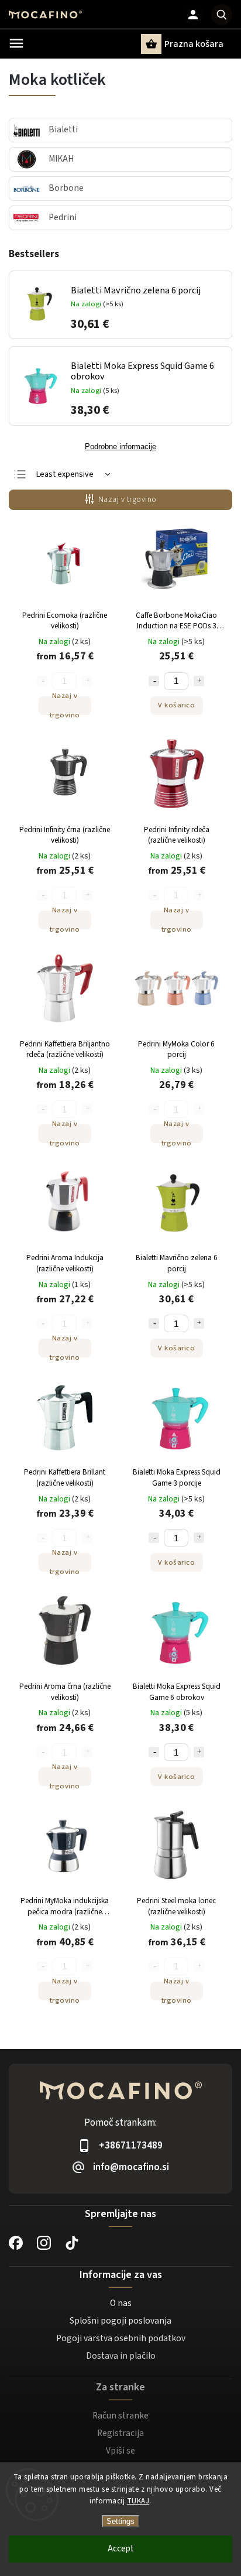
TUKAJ (138, 2501)
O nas (121, 2303)
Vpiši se (120, 2450)
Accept (121, 2549)
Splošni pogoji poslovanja (120, 2320)
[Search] (221, 14)
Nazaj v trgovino (127, 499)
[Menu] (16, 43)
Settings (120, 2521)
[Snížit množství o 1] (154, 681)
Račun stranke (120, 2415)
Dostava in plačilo (121, 2355)
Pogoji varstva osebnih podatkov (120, 2338)
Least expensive (65, 474)
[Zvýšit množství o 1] (199, 681)
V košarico (176, 705)
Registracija (120, 2433)
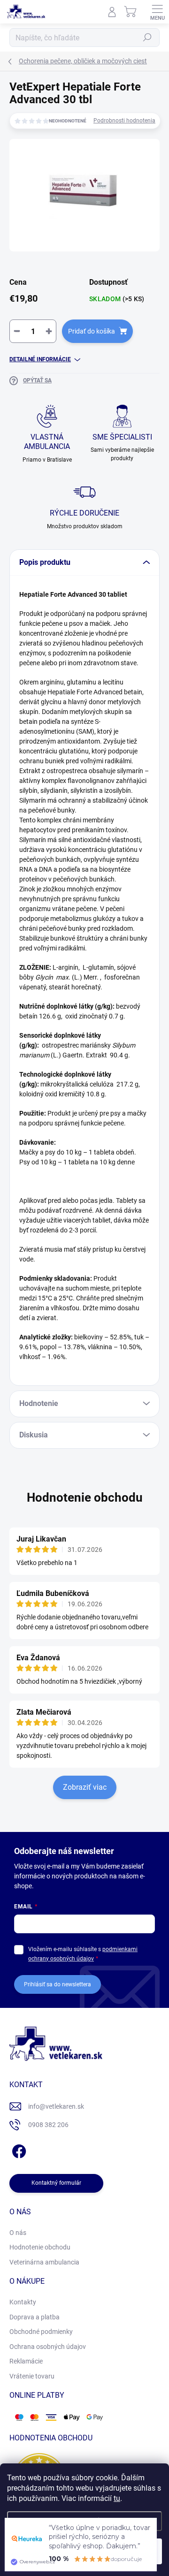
__________________________________________________
= Task to complete =
For each line above that includes "množství", make a copy.

= Task result =
[Snížit množství o 1] (154, 681)
[Zvýšit množství o 1] (199, 681)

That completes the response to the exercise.